The delegation, comprised of two or three members, is scheduled to visit India from 21 to 28 November 2017. The group will visit Odisha first and then go to other states, including Andhra Pradesh and Maharashtra, the Business Standard reported, citing an Indian export agency.

The purpose of the trip is for the delegation to obtain first-hand information from places from where marine products are produced and processed, according to the agency. Besides worries over the number of shipments of Indian seafood that have contained antibiotics, the E.U. is also dissatisfied with the response it has thus far received from Indian authorities, according to the Business Standard.

The newspaper, citing Seafish regulatory affairs advisor Ivan Bartolo, who spoke representing the seafood industry in the United Kingdom, said the delegation will evaluate the performance of Indian inspection authorities and other authorized entities in their implementation of official controls concerning residues and contaminants in live animals and animal products eligible for export to the E.U.

It will also inspect products to ensure that they do not contain residues of veterinary medicinal products, pesticides, and contaminants at concentrations in excess of E.U. maximum limits, Bartolo explained.

The stakes are high for India’s seafood export sector. The European Commission is currently conducting a review of the Indian inspection process and is considering a total ban on Indian seafood product imports, which could be announced and implemented in the next few months, according to the Business Standard. The U.S. Food and Drug Administration will be closely watching the E.U. review and may consider its own review, depending on the outcome, the newspaper reported.

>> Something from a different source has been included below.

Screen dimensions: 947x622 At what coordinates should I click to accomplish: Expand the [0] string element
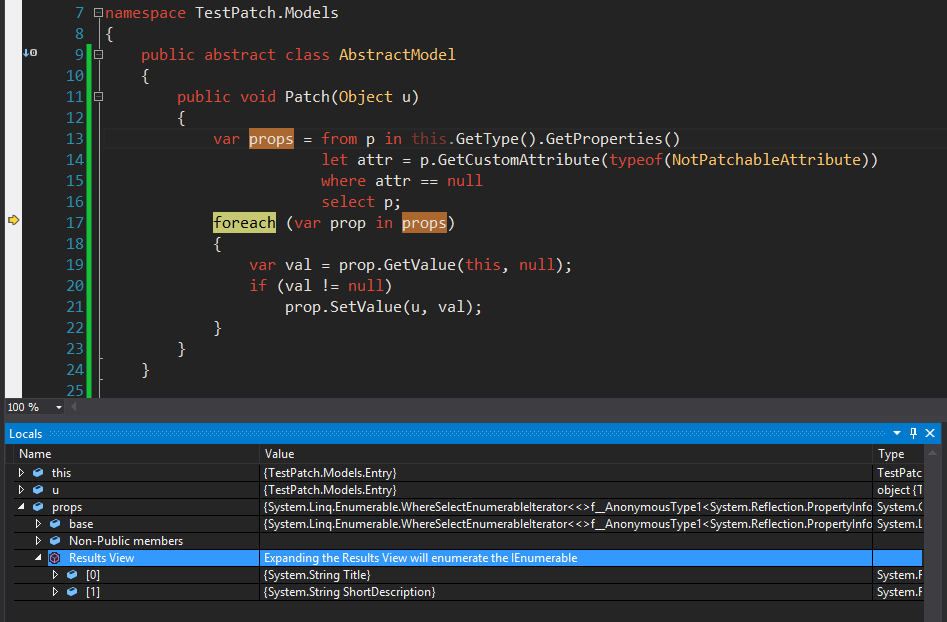(x=55, y=575)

The E.U. is the third-largest importer of Indian marine products and accounts for 18 percent of India's seafood exports. In 2016, the E.U. strengthened its inspection norms for aquaculture products sent from India with a decision to test 50 percent of consignments. Previously, 10 percent of consignments had been tested.

Many Indian exporters are greeting the European delegation with apprehension, fearing that the inspections are a step towards an E.U. decision to ban Indian seafood imports. However, SeafoodSource recently spoke to a representative of the Seafood Exporters Association of India (SEAI), who said the delegation’s visit will improve trade relations between the two countries. The inspection’s findings will help Indian exporters improve their processes and bring their exports up to international standards, the official said.